On January 17, 2019, the United States Court of Appeals for the Fifth Circuit in the Ultra Petroleum matter became the first court of appeals to hold the make-whole amount is unmatured interest and therefore disallowed by the Bankruptcy Code (the Code). This decision is inapposite to existing precedent of the Second Circuit and other state and federal courts, including bankruptcy courts, that have decided this issue. It also conflicts with other Fifth Circuit decisions holding that, for purposes of state law usury statutes, make-wholes are not interest. The Fifth Circuit has vacated a well-reasoned bankruptcy court decision (a summary of which can be found here), ignored prior precedent, and called into question the future of make-wholes in bankruptcy.
By way of background, in response to the Debtor’s objection to having the make-whole amount and post-petition interest be part of Noteholder claims, in September 2017, the United States Bankruptcy Court for the Southern District of Texas entered an order on the disputed claims holding that:
(1) the make-whole amount was an enforceable liquidated damages provision under New York law;
(2) because the Notes were classified as unimpaired under the plan of reorganization, pursuant to Section 1124(1) of the Code, the Debtors could not alter the Noteholders’ rights to the make-whole amount and post-petition interest as provided for in the Note Purchase Agreement, notwithstanding Section 502(b)(2) of the Code; and
(3) because the make-whole amount compensated the Noteholders for early payment of the Notes, and post-petition interest at the contract default rate compensated Noteholders for the late payment of amounts due following acceleration of the Notes, including the principal and make-whole, there was no double-counting.
The Bankruptcy Court did not address whether the make-whole amount was unmatured interest since the Noteholders were unimpaired under the plan. The Noteholders were awarded the full make-whole amount, post-petition interest at the contract default rate, and all other related fees and expenses.
The Debtors filed a direct appeal to the Fifth Circuit Court of Appeals. On January 17, 2019, the Fifth Circuit issued its decision reversing the Bankruptcy Court decision in part, vacating it in part and remanding for further proceedings in the Bankruptcy Court. The Fifth Circuit held that:
(1) since Section 1124(1) of the Code refers to impairment by the plan, a claim is not impaired under Section 1124 if a statute (e.g. Section 502(b)(2)), not the plan, is doing the impairing;
(2) impairment is evaluated after the claim disallowance provisions of Section 502(b) are applied (i.e., if the full amount of the claim, net of disallowed interest, is paid, there is no impairment);
(3) the make-whole amount was unmatured interested and disallowed under Section 502(b)(2) of the Code since (i) it was the economic equivalent of interest, (ii) it was unmatured as of the petition date, and (iii) other court decisions to the contrary were not persuasive; and
(4) Noteholders did not have a legal right (as opposed to a contractual right) to the post-petition interest, distinguishing between post-petition interest as part of a claim and post-petition interest on a claim. The Note Purchase Agreement did not provide for the contract default rate to apply to bankruptcy judgments (so there was no contractual right to post-petition interest on a claim, as well as no legal right).

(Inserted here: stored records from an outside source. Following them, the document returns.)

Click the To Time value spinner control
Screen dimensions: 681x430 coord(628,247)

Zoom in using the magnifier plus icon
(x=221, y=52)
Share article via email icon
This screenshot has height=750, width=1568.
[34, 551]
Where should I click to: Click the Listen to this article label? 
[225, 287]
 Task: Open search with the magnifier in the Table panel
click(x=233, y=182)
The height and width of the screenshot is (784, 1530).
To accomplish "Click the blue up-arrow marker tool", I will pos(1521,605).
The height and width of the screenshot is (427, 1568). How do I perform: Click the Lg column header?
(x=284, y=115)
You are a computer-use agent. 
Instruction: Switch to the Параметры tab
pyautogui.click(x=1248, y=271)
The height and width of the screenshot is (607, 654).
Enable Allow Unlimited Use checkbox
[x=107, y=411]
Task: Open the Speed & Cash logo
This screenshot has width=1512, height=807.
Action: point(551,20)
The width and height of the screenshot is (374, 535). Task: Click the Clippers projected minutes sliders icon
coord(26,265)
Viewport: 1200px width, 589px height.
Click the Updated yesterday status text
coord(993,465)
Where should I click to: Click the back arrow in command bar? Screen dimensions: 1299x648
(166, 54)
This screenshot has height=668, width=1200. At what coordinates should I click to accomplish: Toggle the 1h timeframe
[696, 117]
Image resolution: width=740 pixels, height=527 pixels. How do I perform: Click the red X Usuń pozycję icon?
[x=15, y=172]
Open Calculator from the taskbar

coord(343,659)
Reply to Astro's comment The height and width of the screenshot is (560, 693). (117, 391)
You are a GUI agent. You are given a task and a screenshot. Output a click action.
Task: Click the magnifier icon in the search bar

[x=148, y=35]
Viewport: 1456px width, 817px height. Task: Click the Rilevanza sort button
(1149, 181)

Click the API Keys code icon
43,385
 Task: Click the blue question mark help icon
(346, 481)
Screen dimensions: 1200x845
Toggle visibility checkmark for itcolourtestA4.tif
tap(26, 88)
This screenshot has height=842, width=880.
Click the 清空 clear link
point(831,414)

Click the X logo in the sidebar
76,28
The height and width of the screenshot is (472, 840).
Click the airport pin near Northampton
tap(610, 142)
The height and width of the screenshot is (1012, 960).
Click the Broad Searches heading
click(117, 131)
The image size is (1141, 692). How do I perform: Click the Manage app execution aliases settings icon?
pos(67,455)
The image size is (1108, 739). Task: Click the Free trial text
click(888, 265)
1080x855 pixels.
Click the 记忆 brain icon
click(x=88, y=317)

The Fifth Circuit questioned (i) whether the solvent debtor rule survived enactment of the Code in 1978, noting that if the rule survived it would operate as an exception to the disallowance provision of Section 502(b)(2), and (ii) what is the appropriate rate of post-petition interest (i.e., the federal default rate, the contract default rate or another measure) if the solvent debtor rule survived, and remanded these questions to the Bankruptcy Court for further consideration.
According to the Fifth Circuit’s decision, Noteholders claims can be classified as unimpaired under the plan, even if they do not receive the make-whole amount and post-petition interest, if the claim allowance provisions of Section 502(b) do not permit make-whole amount and post-petition interest as part of an unsecured claim.
It is important to note that the Fifth Circuit’s decision in Ultra does not threaten the payment of the make-whole in connection with an optional prepayment of notes and its enforceability should be upheld based on a state law liquidated damages analysis. While only time will tell if the Fifth Circuit’s decision in Ultra will stand, pending any potential appeals, it is law within the Fifth Circuit and attention should be paid as to whether other circuits and bankruptcy courts follow suit.
If Ultra stands, investors and counsel should consider (i) using other liquidated damages formulas in default and acceleration mandatory redemption scenarios, such as fixed payment amounts based on a percentage of the principal amount outstanding, which would decrease over the life of the investment; (ii) accelerating the notes and payment of the make-whole amount due upon a “significant” default and forbearance request, while preserving the option for required holders to rescind such acceleration; (iii) negotiating a crystallization of the make-whole amount in connection with any significant amendment or out of court restructuring agreements; and (iv) adding language to the note agreement or the notes that the contract default rate applies to outstanding judgments for unpaid amounts due in respect of the notes.